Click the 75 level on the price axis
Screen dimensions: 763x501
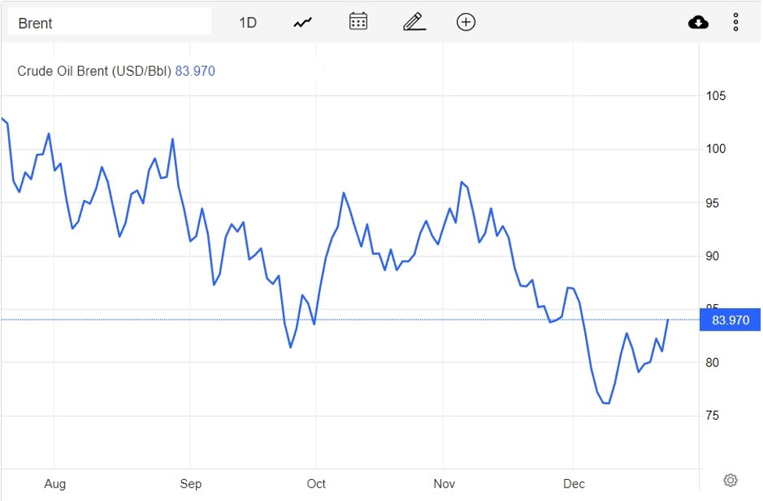pyautogui.click(x=714, y=416)
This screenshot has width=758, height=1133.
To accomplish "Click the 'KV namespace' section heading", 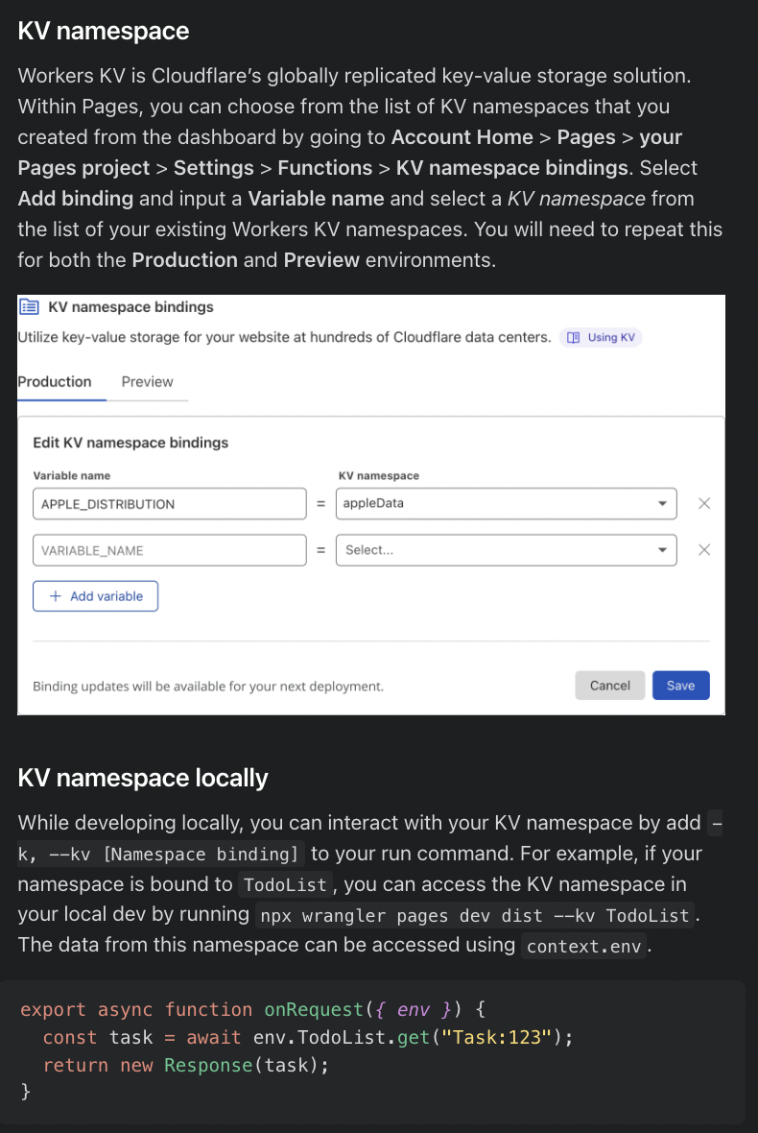I will click(104, 31).
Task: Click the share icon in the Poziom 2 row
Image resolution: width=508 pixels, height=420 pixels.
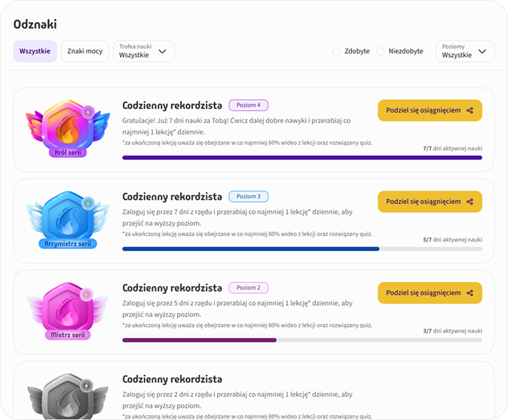Action: click(470, 293)
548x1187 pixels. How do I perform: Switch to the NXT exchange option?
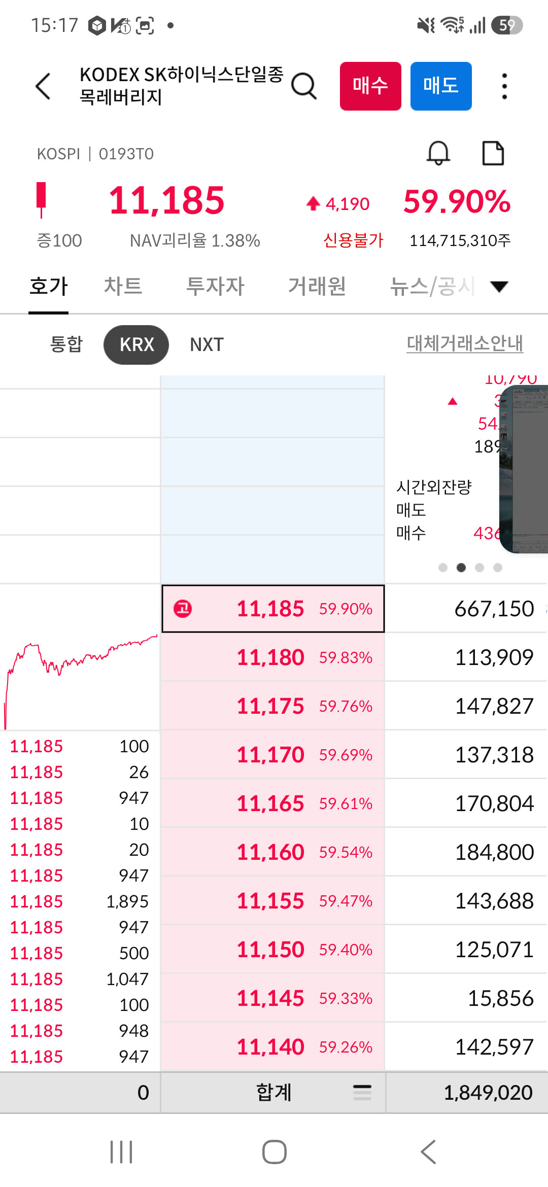click(x=207, y=345)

#### DESCRIPTION OF THE TASK
The answer must consist solely of the lines from the one with "Task: Click the" through the final line of the data, each reproduced exactly and with pictures omitted.

#### EXERCISE RESULT
Task: Click the share icon in the Poziom 2 row
Image resolution: width=508 pixels, height=420 pixels.
Action: click(470, 293)
548x1187 pixels. How do I perform: Switch to the NXT exchange option?
click(x=207, y=345)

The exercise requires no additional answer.